= Texto elegido =
####

El 80% del nuevo empleo creado en los últimos años, en concreto en el periodo 2004-2017, fue generado únicamente por un 6% de las empresas españolas, caracterizadas por su rápido crecimiento, según el estudio ‘Dinámica empresarial en España y digitalización: retos ante la nueva crisis del Covid-19’ publicado este miércoles por la Fundación Ramón Areces y el Instituto Valenciano de Investigaciones Económicas (IVIE).

Las empresas de rápido crecimiento (ERC), presentes en todos los sectores de actividad aunque más frecuentes en los sectores TIC, deben ser, para los autores del estudio, el motor de la recuperación del empleo tras la pandemia.

Estas empresas, que se definen como las que tienen una antigüedad superior a los tres años y crecen a una media anual del 20%, concentran el 11% del empleo total e incluso en los peores años de la anterior crisis siguieron creando puestos de trabajo.

####

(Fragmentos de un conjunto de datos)
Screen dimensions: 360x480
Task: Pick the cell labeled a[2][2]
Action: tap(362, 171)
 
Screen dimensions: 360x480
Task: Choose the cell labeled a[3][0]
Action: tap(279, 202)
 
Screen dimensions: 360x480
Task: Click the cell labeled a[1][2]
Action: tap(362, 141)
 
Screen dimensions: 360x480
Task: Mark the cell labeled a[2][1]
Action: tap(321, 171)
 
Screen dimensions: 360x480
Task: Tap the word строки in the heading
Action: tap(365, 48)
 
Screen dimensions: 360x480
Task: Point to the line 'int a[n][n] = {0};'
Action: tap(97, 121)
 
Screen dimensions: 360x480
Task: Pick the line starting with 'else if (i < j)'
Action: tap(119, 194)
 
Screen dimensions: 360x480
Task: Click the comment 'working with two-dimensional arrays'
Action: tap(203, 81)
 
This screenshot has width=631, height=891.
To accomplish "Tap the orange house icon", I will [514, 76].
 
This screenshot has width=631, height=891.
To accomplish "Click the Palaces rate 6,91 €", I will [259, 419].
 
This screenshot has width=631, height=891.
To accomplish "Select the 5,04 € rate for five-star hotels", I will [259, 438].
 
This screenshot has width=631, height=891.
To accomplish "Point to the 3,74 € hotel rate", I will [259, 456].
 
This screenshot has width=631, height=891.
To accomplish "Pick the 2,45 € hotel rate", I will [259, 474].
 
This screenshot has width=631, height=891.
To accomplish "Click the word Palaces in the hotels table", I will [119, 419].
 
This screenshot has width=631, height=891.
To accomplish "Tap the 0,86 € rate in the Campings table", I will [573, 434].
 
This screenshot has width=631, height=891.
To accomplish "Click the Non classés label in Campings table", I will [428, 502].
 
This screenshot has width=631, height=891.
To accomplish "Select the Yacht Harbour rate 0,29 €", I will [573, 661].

####

= Qué hay que hacer =
Copia entero el texto sobre el empleo creado por las empresas de rápido crecimiento, sin cambiar nada. Las entradas vienen de otra fuente distinta.

= Respuesta =
El 80% del nuevo empleo creado en los últimos años, en concreto en el periodo 2004-2017, fue generado únicamente por un 6% de las empresas españolas, caracterizadas por su rápido crecimiento, según el estudio ‘Dinámica empresarial en España y digitalización: retos ante la nueva crisis del Covid-19’ publicado este miércoles por la Fundación Ramón Areces y el Instituto Valenciano de Investigaciones Económicas (IVIE).

Las empresas de rápido crecimiento (ERC), presentes en todos los sectores de actividad aunque más frecuentes en los sectores TIC, deben ser, para los autores del estudio, el motor de la recuperación del empleo tras la pandemia.

Estas empresas, que se definen como las que tienen una antigüedad superior a los tres años y crecen a una media anual del 20%, concentran el 11% del empleo total e incluso en los peores años de la anterior crisis siguieron creando puestos de trabajo.